++++ Dokumen Sumber

Menuju konten utama

Pertumbuhan Ekonomi di Bawah Target, INDEF: Evaluasi 3 Sektor Usaha

Ekonom Indef menyebutkan, pemerintah perlu mengevaluasi tiga sektor lapangan usaha yang memiliki struktur Produk Domestik Bruto (PDB) terbesar, yakni sektor industri, pertanian, dan pertambangan.

Pertumbuhan Ekonomi di Bawah Target, INDEF: Evaluasi 3 Sektor Usaha
Pengunjung berbelanja di sebuah pusat perbelanjaan di Semarang, Jawa Tengah, Kamis (3/1/2019). Menteri Keuangan Sri Mulyani Indrawati memperkirakan pertumbuhan ekonomi pada 2018 bisa mencapai kisaran 5,15 persen dan yang menjadi motor penggeraknya adalah permintaan domestik terutama dari konsumsi rumah tangga, investasi, serta konsumsi pemerintah. ANTARA FOTO/R. Rekotomo/pd.

++++++++

• Rincian Tugas:
Salin tanpa perubahan sebagian artikel tentang pertumbuhan ekonomi di atas, dimulai dari bagian yang memuat kata-kata "Ekonom Indef menyebutkan, pemerintah" dan berhenti setelah "ANTARA FOTO/R. Rekotomo/pd.".

++++ Bahan Terkumpul

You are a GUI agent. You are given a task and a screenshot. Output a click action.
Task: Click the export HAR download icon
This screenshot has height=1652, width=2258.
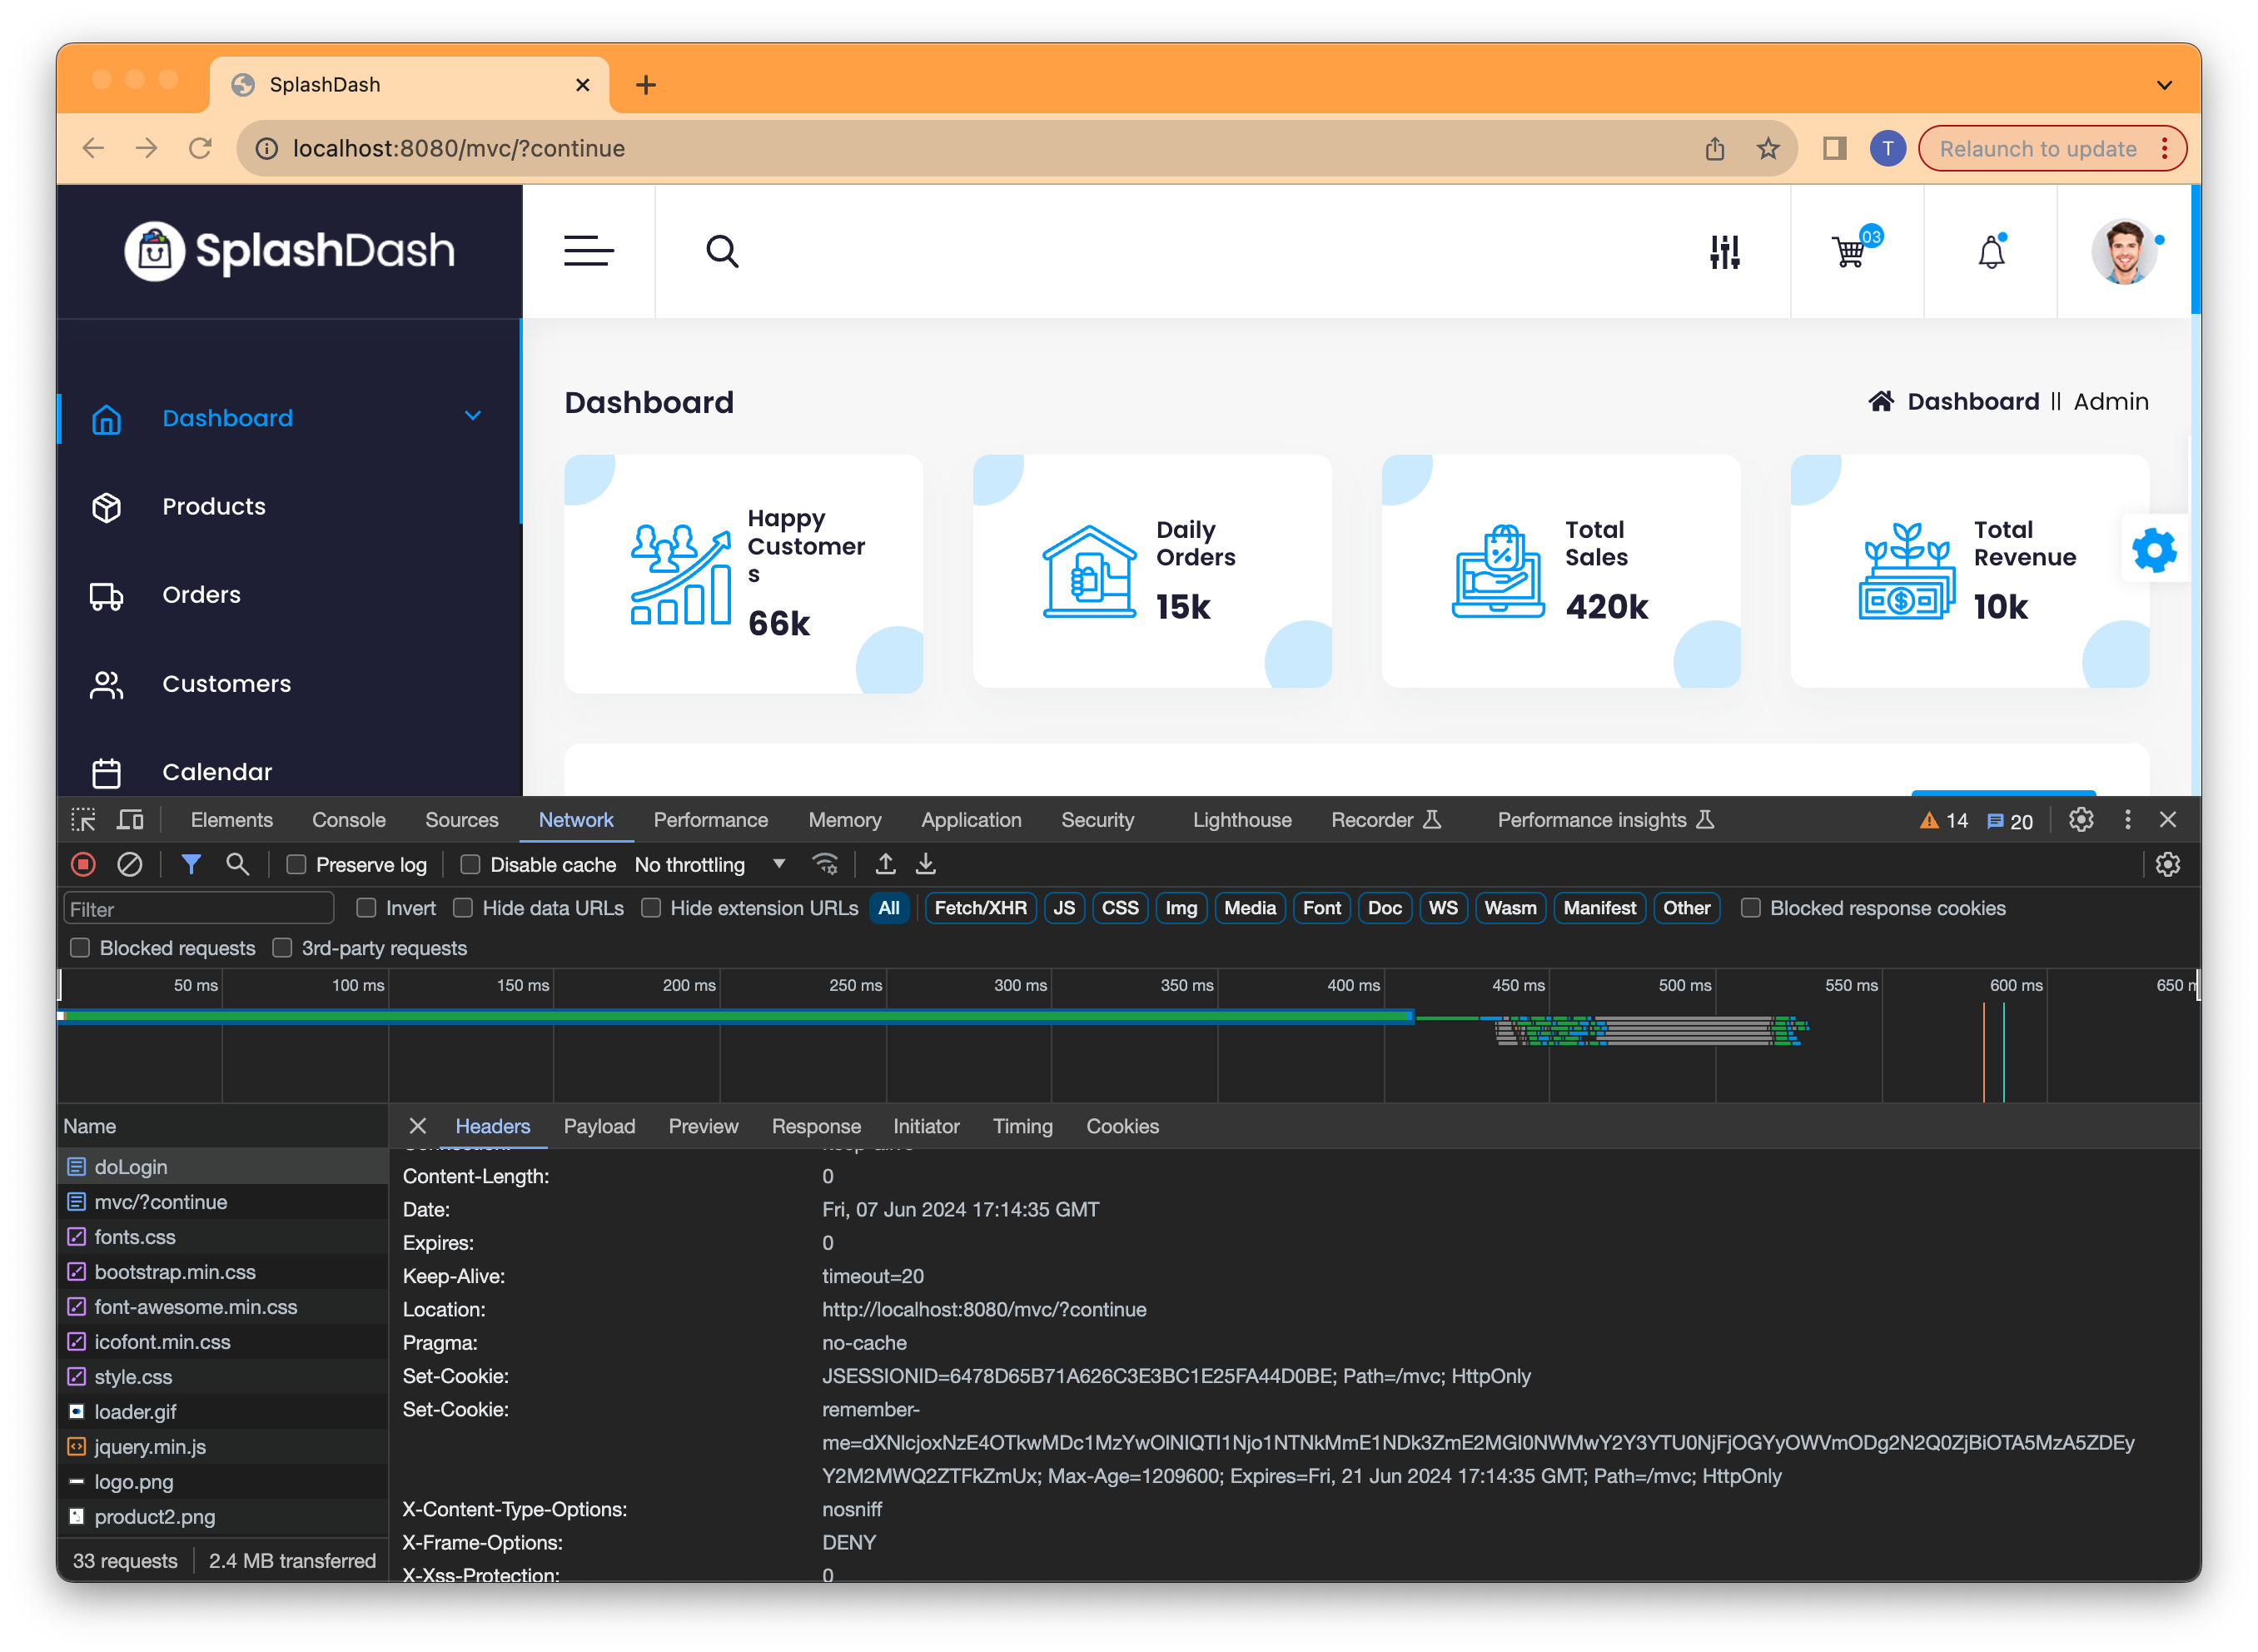pos(926,864)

++++++++

• Jawaban Lengkap:
Ekonom Indef menyebutkan, pemerintah perlu mengevaluasi tiga sektor lapangan usaha yang memiliki struktur Produk Domestik Bruto (PDB) terbesar, yakni sektor industri, pertanian, dan pertambangan.

Pertumbuhan Ekonomi di Bawah Target, INDEF: Evaluasi 3 Sektor Usaha
Pengunjung berbelanja di sebuah pusat perbelanjaan di Semarang, Jawa Tengah, Kamis (3/1/2019). Menteri Keuangan Sri Mulyani Indrawati memperkirakan pertumbuhan ekonomi pada 2018 bisa mencapai kisaran 5,15 persen dan yang menjadi motor penggeraknya adalah permintaan domestik terutama dari konsumsi rumah tangga, investasi, serta konsumsi pemerintah. ANTARA FOTO/R. Rekotomo/pd.